Durant l'été 1861, au début de la guerre de Sécession (et en particulier lors de la première bataille de Bull Run), même le Springfield Model 1855 était rare dans l'US Army, et la troupe était le plus souvent dotée du mousquet Springfield model 1842 à percussion, voire d'un fusil encore plus ancien, le mousquet Model 1816 dont la batterie à silex avait été convertie en système à percussion.

Ces 2 fusils, avec leur canon lisse, de calibre .69, et leur projectile sphérique ( efficace jusqu'à 100 yards au maximum) étaient bien inférieurs en performances au fusil Enfield Pattern 1853 des Confédérés. Par ailleurs les Sudistes, qui ont capturé le matériel de l'arsenal de Harper' Ferry, produiront des variations du Springfield dans leurs arsenaux de Fayetteville (Caroline du Nord) et Richmond (Virginie)[7].

Par la suite, de plus en plus de régiments (et d’abord sur le théâtre d’opérations de l’Est) furent dotés du Model 1861 [8]: la Springfield Armory de Springfield (Massachusetts) mit en route de nouvelles méthodes de production industrielle de masse (pièces interchangeables, etc.), et fit même appel à la sous-traitance : une vingtaine d’armureries artisanales travaillèrent avec le cahier des charges de la Springfield Armory. Cet effort sans précédent aboutit à la production de plus de 1 million d’exemplaires du Springfield [9], ce qui n’empêcha pas l’Union d’acheter en outre à l’étranger des fusils, comme le fusil Lorenz autrichien [10] .

Le Springfield Model 1861 a été novateur sur deux plans : en tant que produit périssable [11] (malgré sa solidité) il a été livré par l’industrie en quantités énormes et a été un enjeu économique pour les entreprises capitalistes (il coûtait 20 $ pièce) – et en tant qu’arme létale à grande distance il a modifié (ou aurait dû modifier) les stratégies de combat et a été l’un des éléments qui ont fait de la guerre de Sécession la 1° guerre moderne.

Les généraux (faute d’avoir intégré les nouvelles stratégies, et faute de fantassins bien entraînés au tir) n’utilisèrent pas à fond les qualités de précision à longue portée du Springfield : ils continuèrent à privilégier le feu massif délivré à faible distance, suivi d’un assaut et d’un corps à corps final.

En ce qui concerne tout au moins l’infanterie, le Springfield ne fut pas détrôné pendant la guerre de Sécession par les nouvelles armes à répétition comme le fusil Henry et la carabine Spencer (arme). Sa solidité (et l'esprit d'économie des stratèges) pousseront même à le faire transformer en différents modèles d'armes à chargement par la culasse, mais à un coup.
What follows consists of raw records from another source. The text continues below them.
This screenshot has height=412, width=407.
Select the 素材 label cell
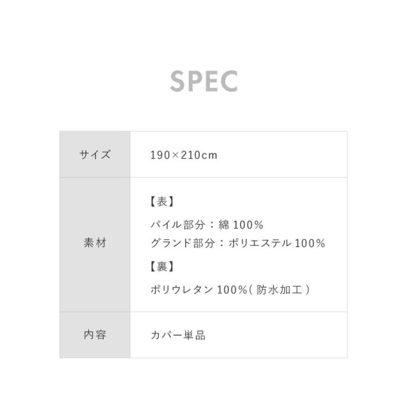pyautogui.click(x=95, y=243)
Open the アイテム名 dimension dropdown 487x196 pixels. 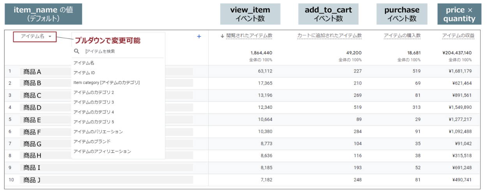pos(35,37)

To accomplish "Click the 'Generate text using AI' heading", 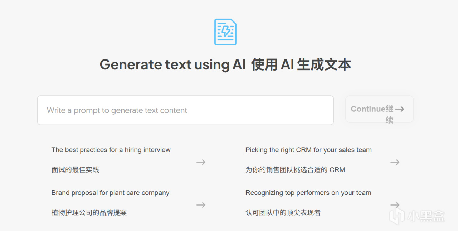I will [x=172, y=64].
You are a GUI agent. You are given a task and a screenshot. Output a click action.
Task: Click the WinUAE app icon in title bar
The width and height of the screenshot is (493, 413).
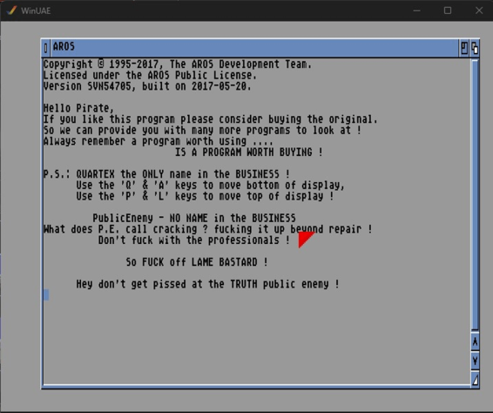point(11,10)
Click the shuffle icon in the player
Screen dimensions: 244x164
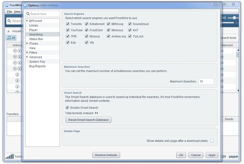pyautogui.click(x=224, y=18)
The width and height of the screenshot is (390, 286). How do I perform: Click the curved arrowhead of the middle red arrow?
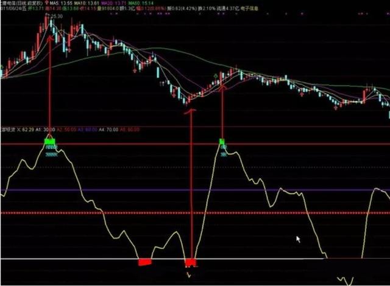190,111
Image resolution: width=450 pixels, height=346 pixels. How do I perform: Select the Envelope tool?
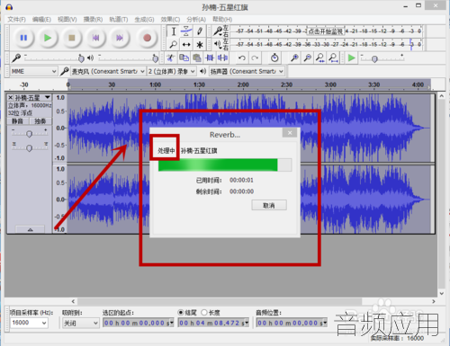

Le 25 juin 1876, lors de la bataille de Little Big Horn, la carabine de cavalerie Springfield Model 1873, une descendante du Springfield Model 1861, démontra une fois de plus l'infériorité des armes à un coup contre un assaut de masse. Apparemment la leçon ne fut pas retenue par les état-majors : la descendance du Springfield 1861 à un coup subsista jusqu'au début du XXe siècle...

Fin décembre 1866, sur le territoire de l'actuel Dakota du Sud, pendant la guerre de Red Cloud (un épisode des guerres indiennes), la plupart des troupiers bleus de William J. Fetterman est encore armée de Springfields à percussion quand leurs chefs cèdent aux provocations des indiens et ordonnent qu'on se lance à leur poursuite. Les indiens en nombre bien supérieur leur tendent une embuscade, et ils se jettent sur eux dès que les blancs ont tiré leur volée. Le retentissement qu'eut dans le public le « massacre Fetterman » poussera l'US Army à doter ses soldats du Springfield Model 1866, une transformation du Model 1861.

Les variations sur le thème du Springfield Model 1861 auront pour dernier aboutissement le Model 1888.

De nos jours

Ce n'est pas avec un Springfield 1861 que ce jeune reenactor contemporain habillé en « soldat bleu » tire, mais avec l'arme type des Confédérés, le fusil Enfield Pattern 1853, d'ailleurs très peu différent, et de même calibre. L'Union avait acheté 200 000 Enfield à la Grande-Bretagne. Noter l'abondante fumée sortant du canon, ainsi que celle émise vers le visage du tireur par la cheminée de la capsule (capsule à base de fulminate de mercure).

Le Springfield Model 1861 est très recherché comme relique par les collectionneurs et les reenactors – et comme arme de tir par les tireurs à poudre noire : il est précis, solide, fiable.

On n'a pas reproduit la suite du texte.